**Saved data entries:**
____

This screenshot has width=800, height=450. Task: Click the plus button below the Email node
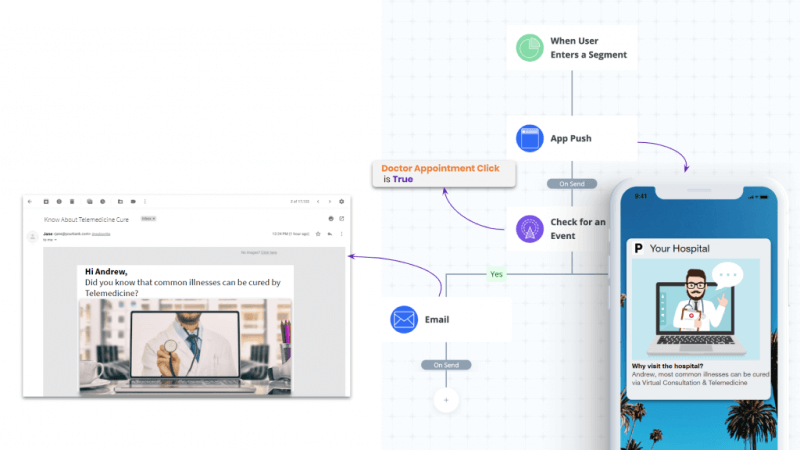[445, 399]
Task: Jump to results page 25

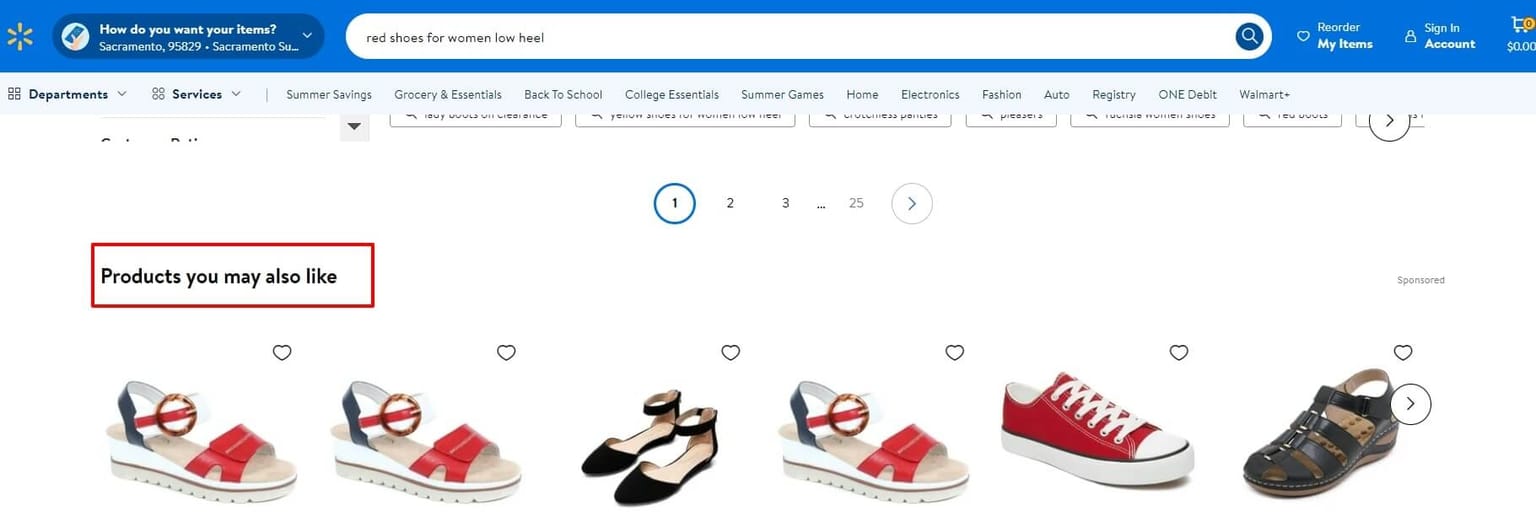Action: click(856, 203)
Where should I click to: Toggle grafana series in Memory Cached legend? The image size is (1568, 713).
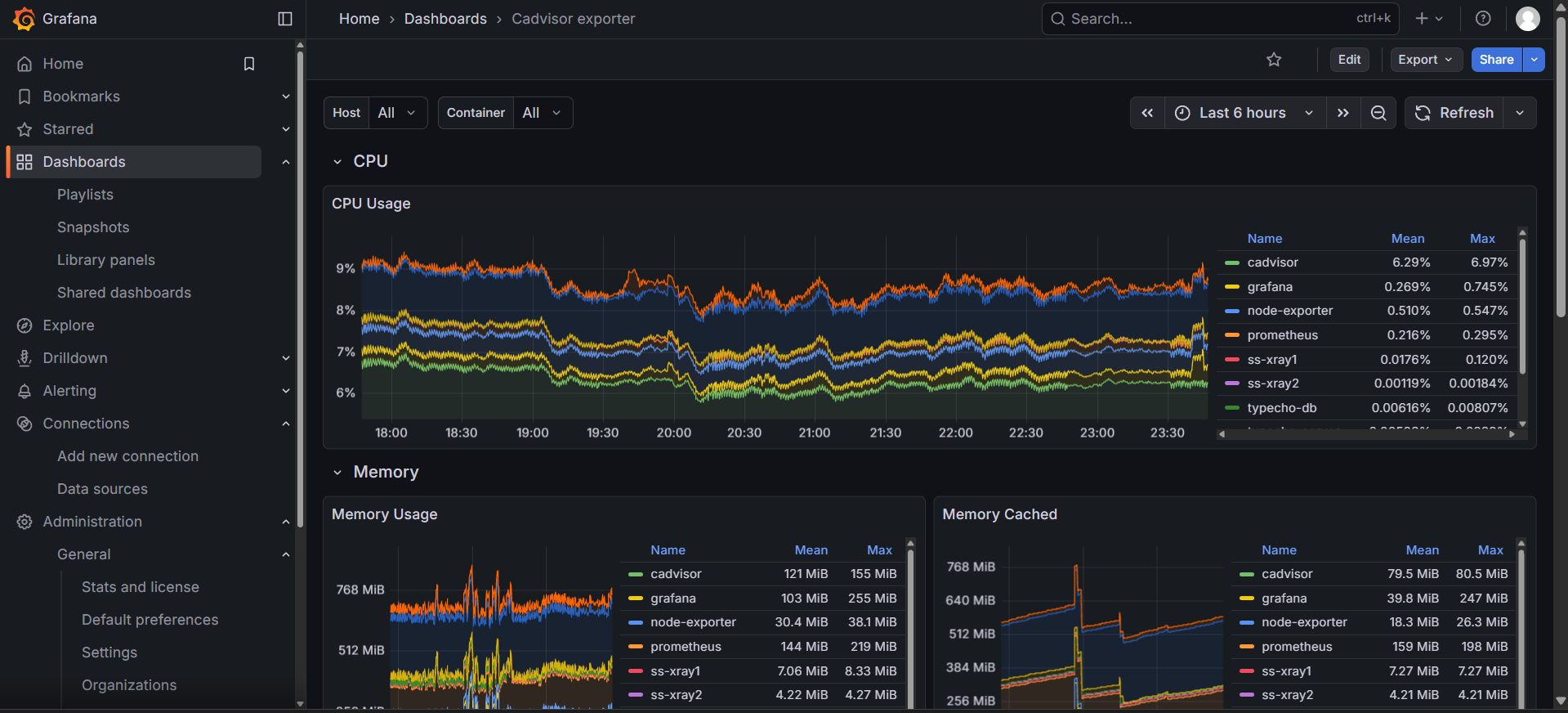point(1284,599)
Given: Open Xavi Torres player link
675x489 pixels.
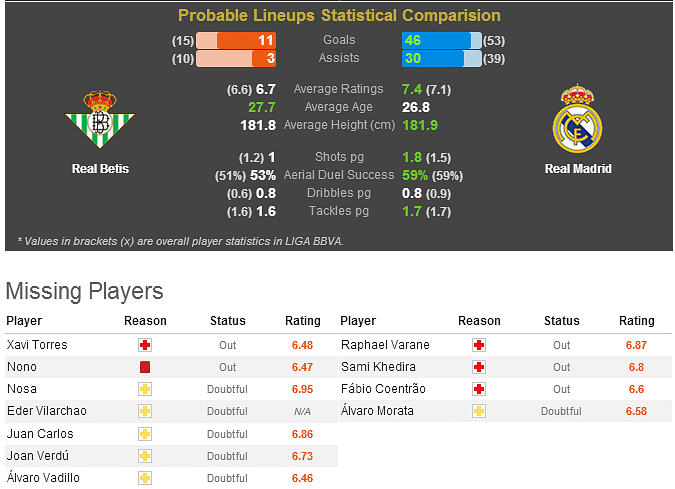Looking at the screenshot, I should (37, 345).
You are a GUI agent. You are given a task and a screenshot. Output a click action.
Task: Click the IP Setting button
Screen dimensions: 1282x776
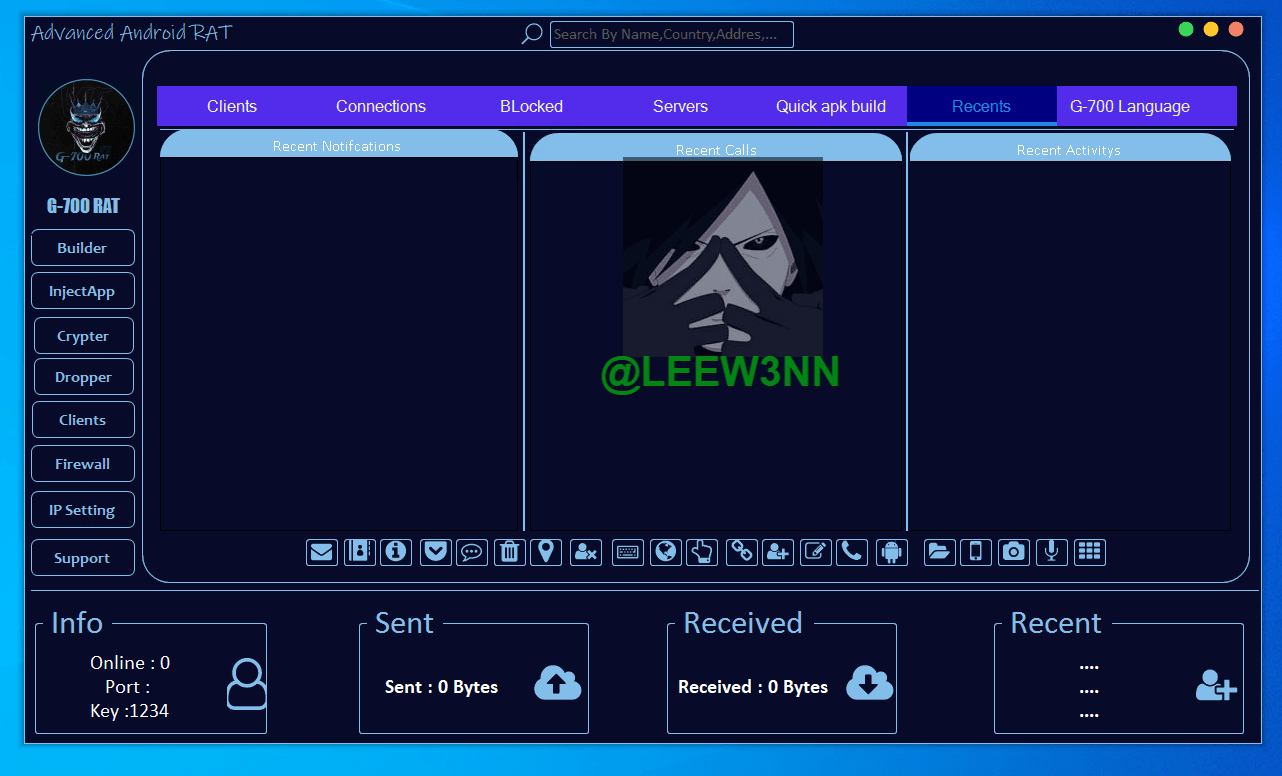(x=82, y=510)
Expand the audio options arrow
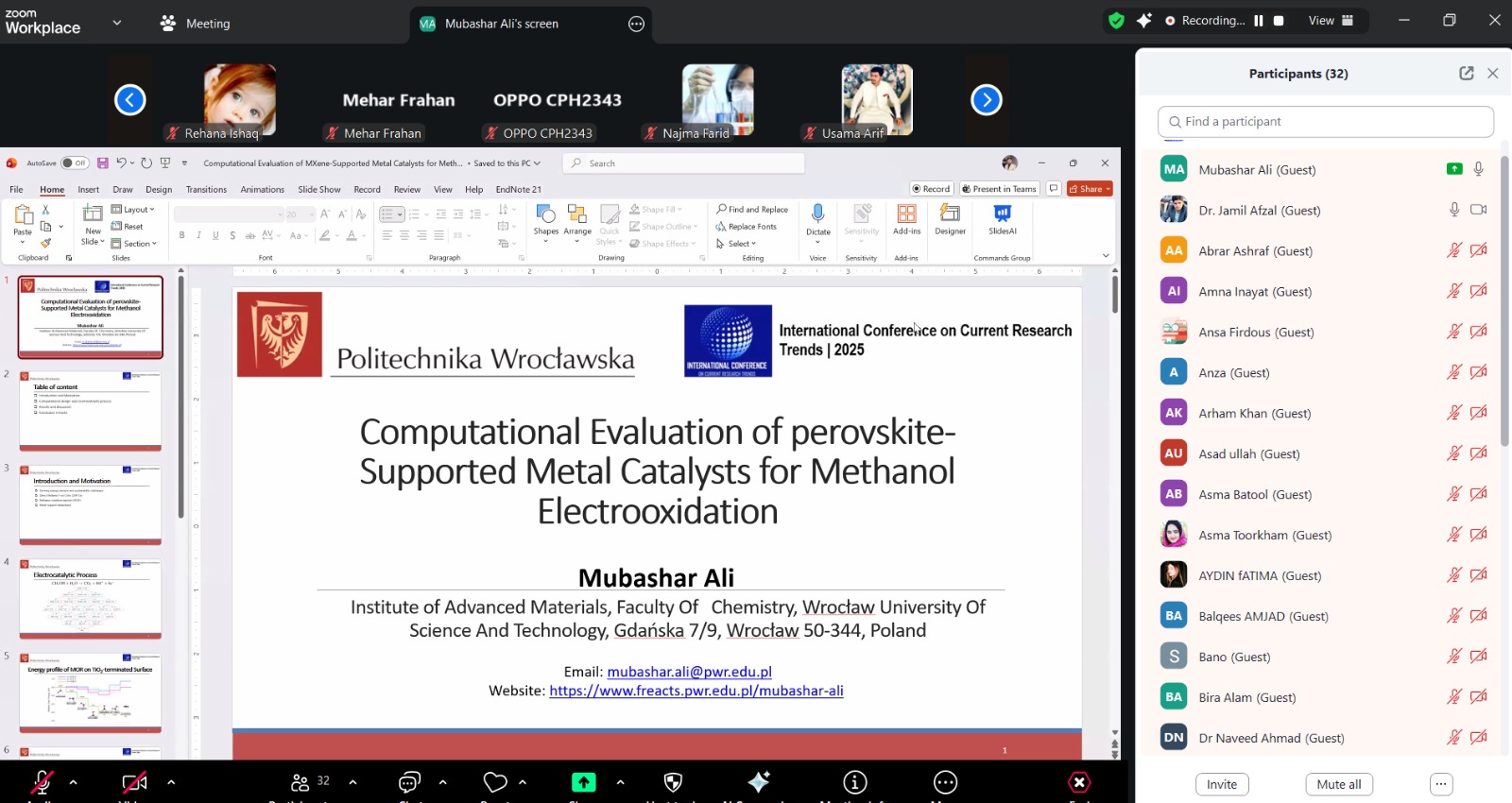Viewport: 1512px width, 803px height. (74, 782)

____

**What the exercise asks:**
Leave the pictures out, then output exactly the lines from the "You are a GUI" line through the end of the records above, and no others.

**Task response:**
You are a GUI agent. You are given a task and a screenshot. Output a click action.
Task: Click the IP Setting button
Screen dimensions: 1282x776
(x=82, y=510)
Expand the audio options arrow
Viewport: 1512px width, 803px height. (74, 782)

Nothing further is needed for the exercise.